» Requirement
Copy the lines below exactly. Start at the first and finish with the line containing "Task: Click the 非国开 3Y cell 1.5950".

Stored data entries
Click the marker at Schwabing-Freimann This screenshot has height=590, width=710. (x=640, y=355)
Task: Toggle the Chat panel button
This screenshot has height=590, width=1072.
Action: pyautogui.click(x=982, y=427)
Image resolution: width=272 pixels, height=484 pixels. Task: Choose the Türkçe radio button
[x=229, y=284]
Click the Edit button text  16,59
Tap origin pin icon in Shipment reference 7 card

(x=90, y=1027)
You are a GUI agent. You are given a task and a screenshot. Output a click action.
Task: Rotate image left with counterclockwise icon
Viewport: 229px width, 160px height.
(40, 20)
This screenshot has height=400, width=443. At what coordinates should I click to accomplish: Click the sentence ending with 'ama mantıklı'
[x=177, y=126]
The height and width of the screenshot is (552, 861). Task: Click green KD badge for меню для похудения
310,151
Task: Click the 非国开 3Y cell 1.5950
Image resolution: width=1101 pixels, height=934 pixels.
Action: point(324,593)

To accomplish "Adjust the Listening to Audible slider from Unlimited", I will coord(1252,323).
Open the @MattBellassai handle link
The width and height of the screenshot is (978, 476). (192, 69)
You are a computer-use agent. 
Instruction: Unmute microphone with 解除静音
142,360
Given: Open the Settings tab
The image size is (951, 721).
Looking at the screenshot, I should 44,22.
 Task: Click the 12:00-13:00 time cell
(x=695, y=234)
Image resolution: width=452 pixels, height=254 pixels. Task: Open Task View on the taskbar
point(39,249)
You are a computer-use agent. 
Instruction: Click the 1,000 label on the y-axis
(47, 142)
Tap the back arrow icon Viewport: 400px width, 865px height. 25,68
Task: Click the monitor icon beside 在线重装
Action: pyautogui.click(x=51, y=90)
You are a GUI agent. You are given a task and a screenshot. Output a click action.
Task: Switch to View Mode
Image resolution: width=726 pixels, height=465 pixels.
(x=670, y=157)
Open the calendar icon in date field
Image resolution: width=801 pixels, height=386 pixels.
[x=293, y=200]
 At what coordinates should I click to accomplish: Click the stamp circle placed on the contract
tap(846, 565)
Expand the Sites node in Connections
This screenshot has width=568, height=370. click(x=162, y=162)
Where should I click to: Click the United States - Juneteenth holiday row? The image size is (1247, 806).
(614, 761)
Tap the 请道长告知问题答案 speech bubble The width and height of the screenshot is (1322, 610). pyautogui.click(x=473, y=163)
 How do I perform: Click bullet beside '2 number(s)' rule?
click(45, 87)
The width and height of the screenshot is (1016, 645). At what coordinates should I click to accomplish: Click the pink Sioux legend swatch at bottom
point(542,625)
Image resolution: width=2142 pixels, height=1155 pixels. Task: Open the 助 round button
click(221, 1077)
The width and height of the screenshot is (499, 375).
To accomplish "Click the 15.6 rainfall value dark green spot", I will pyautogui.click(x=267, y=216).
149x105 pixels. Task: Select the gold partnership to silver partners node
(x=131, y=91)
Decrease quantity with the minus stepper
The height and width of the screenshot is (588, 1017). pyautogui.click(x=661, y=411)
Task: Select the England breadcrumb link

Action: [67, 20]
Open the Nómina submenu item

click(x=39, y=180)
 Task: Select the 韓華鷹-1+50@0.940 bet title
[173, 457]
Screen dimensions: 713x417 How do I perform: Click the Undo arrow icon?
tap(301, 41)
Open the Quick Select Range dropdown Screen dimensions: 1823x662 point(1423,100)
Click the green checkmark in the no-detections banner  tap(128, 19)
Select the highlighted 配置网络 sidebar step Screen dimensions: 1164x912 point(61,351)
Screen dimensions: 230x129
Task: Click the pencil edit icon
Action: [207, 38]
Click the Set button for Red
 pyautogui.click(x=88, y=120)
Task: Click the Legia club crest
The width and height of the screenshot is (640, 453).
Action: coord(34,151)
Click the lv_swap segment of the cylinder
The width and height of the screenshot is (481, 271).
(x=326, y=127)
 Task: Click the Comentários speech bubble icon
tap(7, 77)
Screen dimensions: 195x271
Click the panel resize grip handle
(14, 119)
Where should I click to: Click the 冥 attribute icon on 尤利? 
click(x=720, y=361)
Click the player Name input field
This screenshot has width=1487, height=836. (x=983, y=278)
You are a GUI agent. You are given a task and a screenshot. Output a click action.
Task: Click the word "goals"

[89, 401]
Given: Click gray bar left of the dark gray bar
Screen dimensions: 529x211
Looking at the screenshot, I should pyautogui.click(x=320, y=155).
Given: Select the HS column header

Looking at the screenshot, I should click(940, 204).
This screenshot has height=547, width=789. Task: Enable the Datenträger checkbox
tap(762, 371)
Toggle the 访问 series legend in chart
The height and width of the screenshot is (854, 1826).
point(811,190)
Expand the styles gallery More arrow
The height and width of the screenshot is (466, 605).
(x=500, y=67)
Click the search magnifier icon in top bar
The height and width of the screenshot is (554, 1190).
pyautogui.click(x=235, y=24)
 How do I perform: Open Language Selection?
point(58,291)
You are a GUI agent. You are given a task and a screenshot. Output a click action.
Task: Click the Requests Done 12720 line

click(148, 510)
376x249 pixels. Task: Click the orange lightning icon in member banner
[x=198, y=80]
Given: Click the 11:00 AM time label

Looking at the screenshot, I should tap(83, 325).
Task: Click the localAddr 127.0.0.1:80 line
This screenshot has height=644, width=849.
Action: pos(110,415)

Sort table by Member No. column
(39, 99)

» Written reply
Click the marker at Schwabing-Freimann This screenshot has height=590, width=710. (x=640, y=355)
Task: Toggle the Chat panel button
This screenshot has height=590, width=1072.
Action: pyautogui.click(x=982, y=427)
Image resolution: width=272 pixels, height=484 pixels. Task: Choose the Türkçe radio button
[x=229, y=284]
Click the Edit button text  16,59
Tap origin pin icon in Shipment reference 7 card

(x=90, y=1027)
You are a GUI agent. You are given a task and a screenshot. Output a click action.
Task: Rotate image left with counterclockwise icon
Viewport: 229px width, 160px height.
(40, 20)
This screenshot has height=400, width=443. At what coordinates should I click to accomplish: Click the sentence ending with 'ama mantıklı'
[x=177, y=126]
The height and width of the screenshot is (552, 861). Task: Click green KD badge for меню для похудения
310,151
Task: Click the 非国开 3Y cell 1.5950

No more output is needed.